São Paulo, domingo, 17 de dezembro de 2006

Texto Anterior | Próximo Texto | Índice

Ponto de fuga

Estupidez e infâmia

Um aforismo de Mark Twain se aplica bem ao caso dos "Protocolos dos Sábios do Sião": "Não é difícil matar a verdade. Mas a mentira bem enunciada é imortal"

JORGE COLI
COLUNISTA DA FOLHA

Há um título que marca e gruda. Parece conter a chave secreta de conhecimentos últimos e essenciais: "Os Protocolos dos Sábios do Sião". Título muito bem achado para um golpe espertíssimo.
Trata-se de um texto falso que acusa os judeus de se unirem num pretenso complô para dominar o mundo. Da Rússia czarista até hoje, passando por "Minha Luta", de Hitler, "Os Protocolos" continuam como forte instrumento de propaganda anti-semita.
Foram desmascarados desde que surgiram, e vários episódios, ao longo do século 20, trouxeram provas sucessivas de seu caráter aberrante, absurdo e apócrifo. De nada adiantou. Um aforismo de Mark Twain se aplica bem ao caso: "Não é difícil matar a verdade. Mas a mentira bem enunciada é imortal".

Anteface
Will Eisner foi um dos altos criadores do século 20. O requinte de seu desenho chega ao limite da zombaria sobre si mesmo. Tem aristocrática elegância.
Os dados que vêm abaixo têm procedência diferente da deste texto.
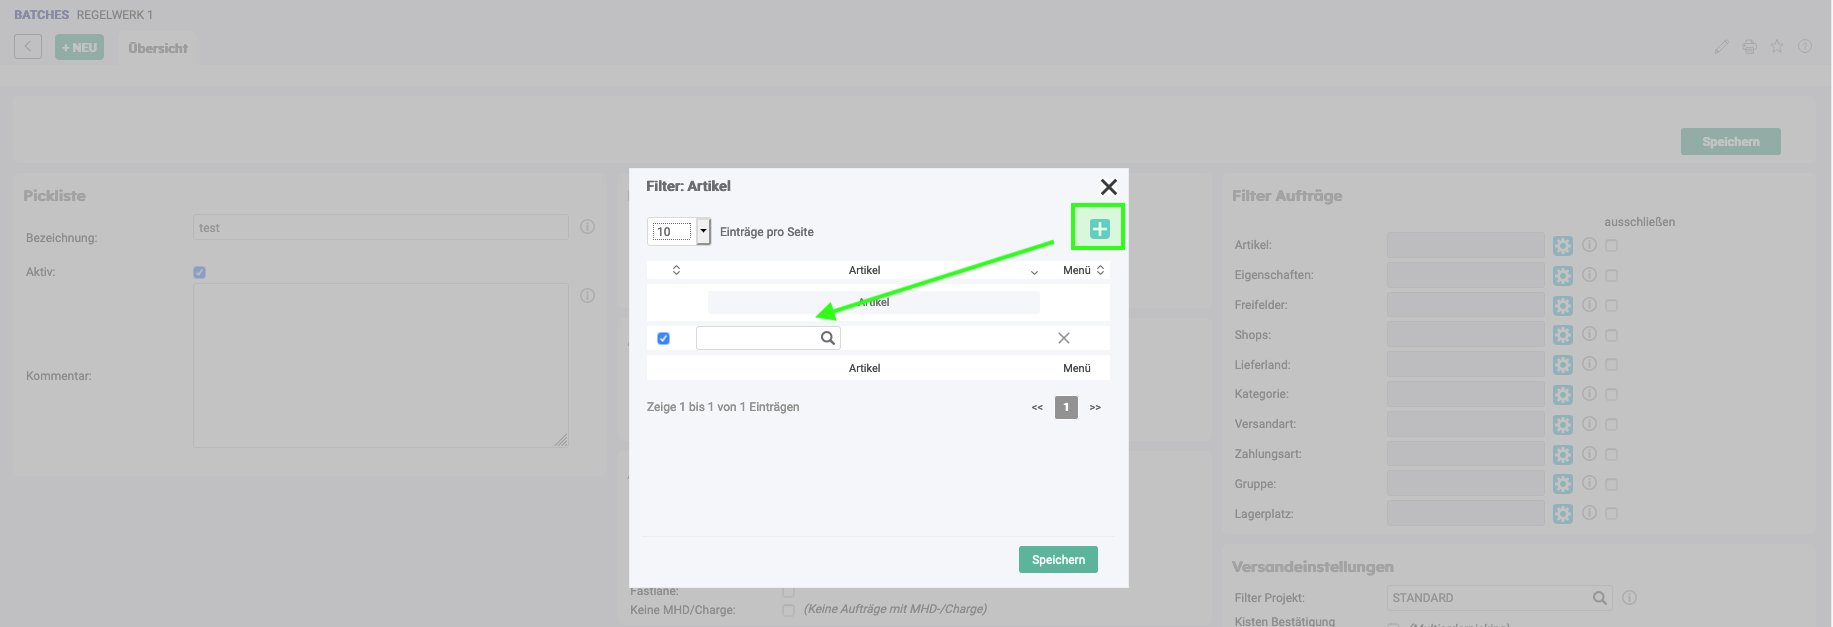Remove the article row with X icon
The width and height of the screenshot is (1833, 627).
tap(1064, 338)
Sabe temperar, com o humor, a dose de melancolia ou de drama.
Eisner trabalha sempre em fronteiras finas e difíceis. Constrói suas histórias com flashbacks e piruetas narrativas desconcertantes. Criou Spirit, detetive muito singular. Spirit se oculta num cemitério.
Usa máscara que lhe cobre o entorno dos olhos. Tem alguma coisa de Sam Spade [detetive que protagoniza "O Falcão Maltês", de Dashiell Hammett]. Defronta-se com mulheres fatais, que lembram Veronica Lake, Rita Hayworth ou Alida Valli, em "Agonia de Amor" [1947, filme de Hitchcock].
Eisner, morto em 2005 pouco antes de completar 88 anos, era judeu. Voltou-se, em suas últimas décadas, para a condição judaica. Retomou o vilão de "Oliver Twist" [de Charles Dickens] em "Fagin, o Judeu" (Cia. das Letras). Afastou-se ali de qualquer simplificação para mergulhar no caráter sórdido criado por Dickens, tentando compreender como tal caricatura foi possível.
O gênio de Eisner nunca abandonou contradições e complexidades: ao contrário, elas lhe servem de instrumento para interrogar e descobrir. Assim é também em "Um Contrato com Deus e Outras Histórias de Cortiço" (Brasiliense), retrato vivido de uma comunidade judaica pobre em Nova York. Eisner inventou a "graphic novel", o romance gráfico, no qual o texto escrito tem uma presença forte, como um poderoso narrador em voz "off".

Anauê
O último livro de Eisner chama-se "O Complô". Acabou de ser publicado no Brasil pela Companhia das Letras. É fruto de longa obsessão: "Um assunto de enorme preocupação pessoal", escreve ele no prefácio. Sua questão é: já que os "Protocolos" são falsos, como então tanta gente continua acreditando neles?
Eisner reconstitui a história com documentos. Entre outros, reproduz a capa da primeira edição no Brasil, em 1936, cuja tradução foi obra de Gustavo Barroso, então intelectual prestigioso, de âmbito integralista, presidente da Academia Brasileira de Letras.
Ocorre, porém, que a fabricação dos "Protocolos" foi complicada. Envolveu plágios, em particular de um panfleto francês bem anterior, em nada antijudaico, escrito para atacar o imperador Napoleão 3º.
O plagiário que produziu os "Protocolos" era russo. Redigiu-os em Paris. Numa simbiose inatacável com a verdade, Eisner respeita as ramificações sinuosas dos acontecimentos com uma ansiedade demonstrativa que confina ao desespero. Obriga o leitor a seguir os fios dos nomes exóticos, da rede geográfica.
Mas é inútil demonstrar, muito menos com minúcias: os "Protocolos" pertencem ao universo do ódio estúpido, não aos da razão e dos argumentos.


jorgecoli@uol.com.br

Texto Anterior: Os Dez +
Próximo Texto: Filmoteca Básica: O Povo Brasileiro
Índice


Copyright Empresa Folha da Manhã S/A. Todos os direitos reservados. É proibida a reprodução do conteúdo desta página em qualquer meio de comunicação, eletrônico ou impresso, sem autorização escrita da Folhapress.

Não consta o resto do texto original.